*WHAT THE EXERCISE ASKS:*
For the records that follow, please set down exactly the lines between the one holding "This screenshot has height=738, width=1080." and the one holding "706x1568 pixels.", inclusive, and only those.

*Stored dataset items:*
Segment Open

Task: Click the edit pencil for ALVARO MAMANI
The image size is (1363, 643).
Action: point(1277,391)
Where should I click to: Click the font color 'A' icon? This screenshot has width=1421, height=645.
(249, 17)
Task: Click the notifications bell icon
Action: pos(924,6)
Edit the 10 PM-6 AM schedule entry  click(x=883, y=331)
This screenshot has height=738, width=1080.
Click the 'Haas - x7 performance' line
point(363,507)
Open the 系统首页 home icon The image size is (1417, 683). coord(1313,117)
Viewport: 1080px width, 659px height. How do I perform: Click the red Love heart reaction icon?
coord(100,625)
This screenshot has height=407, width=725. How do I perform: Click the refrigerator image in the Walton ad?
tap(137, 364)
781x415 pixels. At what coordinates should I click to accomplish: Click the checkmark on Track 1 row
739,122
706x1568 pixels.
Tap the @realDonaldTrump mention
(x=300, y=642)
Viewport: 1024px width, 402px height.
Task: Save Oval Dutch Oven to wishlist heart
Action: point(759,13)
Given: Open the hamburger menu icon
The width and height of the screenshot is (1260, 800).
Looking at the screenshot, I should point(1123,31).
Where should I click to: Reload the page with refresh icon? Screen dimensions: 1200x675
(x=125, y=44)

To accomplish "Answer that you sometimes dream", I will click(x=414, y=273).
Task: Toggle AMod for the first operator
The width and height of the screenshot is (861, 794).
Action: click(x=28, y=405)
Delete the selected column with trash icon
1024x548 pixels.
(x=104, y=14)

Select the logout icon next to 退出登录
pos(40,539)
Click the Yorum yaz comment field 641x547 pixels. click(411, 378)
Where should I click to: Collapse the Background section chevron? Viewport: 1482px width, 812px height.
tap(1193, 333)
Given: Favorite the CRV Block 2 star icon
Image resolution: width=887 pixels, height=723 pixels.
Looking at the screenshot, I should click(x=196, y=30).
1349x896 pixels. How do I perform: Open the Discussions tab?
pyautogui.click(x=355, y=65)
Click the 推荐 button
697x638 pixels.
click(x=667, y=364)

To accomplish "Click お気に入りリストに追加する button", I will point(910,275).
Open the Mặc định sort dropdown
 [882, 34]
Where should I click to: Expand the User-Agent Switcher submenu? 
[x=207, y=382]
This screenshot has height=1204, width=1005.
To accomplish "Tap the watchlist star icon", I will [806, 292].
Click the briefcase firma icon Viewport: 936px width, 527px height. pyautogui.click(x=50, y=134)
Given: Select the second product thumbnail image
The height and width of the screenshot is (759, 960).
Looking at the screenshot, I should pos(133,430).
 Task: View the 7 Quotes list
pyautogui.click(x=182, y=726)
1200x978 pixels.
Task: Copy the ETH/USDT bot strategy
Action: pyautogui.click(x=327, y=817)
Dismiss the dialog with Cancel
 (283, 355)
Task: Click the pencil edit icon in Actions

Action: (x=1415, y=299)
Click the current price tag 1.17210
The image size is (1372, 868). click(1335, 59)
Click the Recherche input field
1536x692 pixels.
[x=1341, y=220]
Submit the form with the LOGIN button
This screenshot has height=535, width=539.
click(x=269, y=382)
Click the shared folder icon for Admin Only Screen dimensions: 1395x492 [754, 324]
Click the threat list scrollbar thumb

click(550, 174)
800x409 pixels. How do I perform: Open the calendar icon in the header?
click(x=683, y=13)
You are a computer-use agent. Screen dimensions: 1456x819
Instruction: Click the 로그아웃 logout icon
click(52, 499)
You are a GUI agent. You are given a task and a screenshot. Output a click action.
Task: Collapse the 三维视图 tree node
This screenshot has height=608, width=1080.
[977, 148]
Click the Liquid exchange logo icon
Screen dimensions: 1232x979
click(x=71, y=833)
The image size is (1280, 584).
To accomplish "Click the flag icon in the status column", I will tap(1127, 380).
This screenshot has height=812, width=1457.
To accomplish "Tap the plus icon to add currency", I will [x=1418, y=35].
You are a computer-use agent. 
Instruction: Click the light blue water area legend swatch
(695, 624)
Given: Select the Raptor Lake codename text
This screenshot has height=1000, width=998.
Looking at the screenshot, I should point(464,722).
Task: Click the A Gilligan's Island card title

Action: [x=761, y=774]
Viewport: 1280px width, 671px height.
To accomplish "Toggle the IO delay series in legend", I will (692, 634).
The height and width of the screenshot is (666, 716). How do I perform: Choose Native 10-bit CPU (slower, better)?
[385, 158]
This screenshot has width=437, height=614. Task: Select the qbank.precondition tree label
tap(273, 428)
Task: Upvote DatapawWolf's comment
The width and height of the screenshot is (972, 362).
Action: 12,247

Segment Closed

*WRITTEN RESPONSE:*
This screenshot has height=738, width=1080.
Click the 'Haas - x7 performance' line
point(363,507)
Open the 系统首页 home icon The image size is (1417, 683). coord(1313,117)
Viewport: 1080px width, 659px height. How do I perform: Click the red Love heart reaction icon?
coord(100,625)
This screenshot has height=407, width=725. How do I perform: Click the refrigerator image in the Walton ad?
tap(137, 364)
781x415 pixels. At what coordinates should I click to accomplish: Click the checkmark on Track 1 row
739,122
706x1568 pixels.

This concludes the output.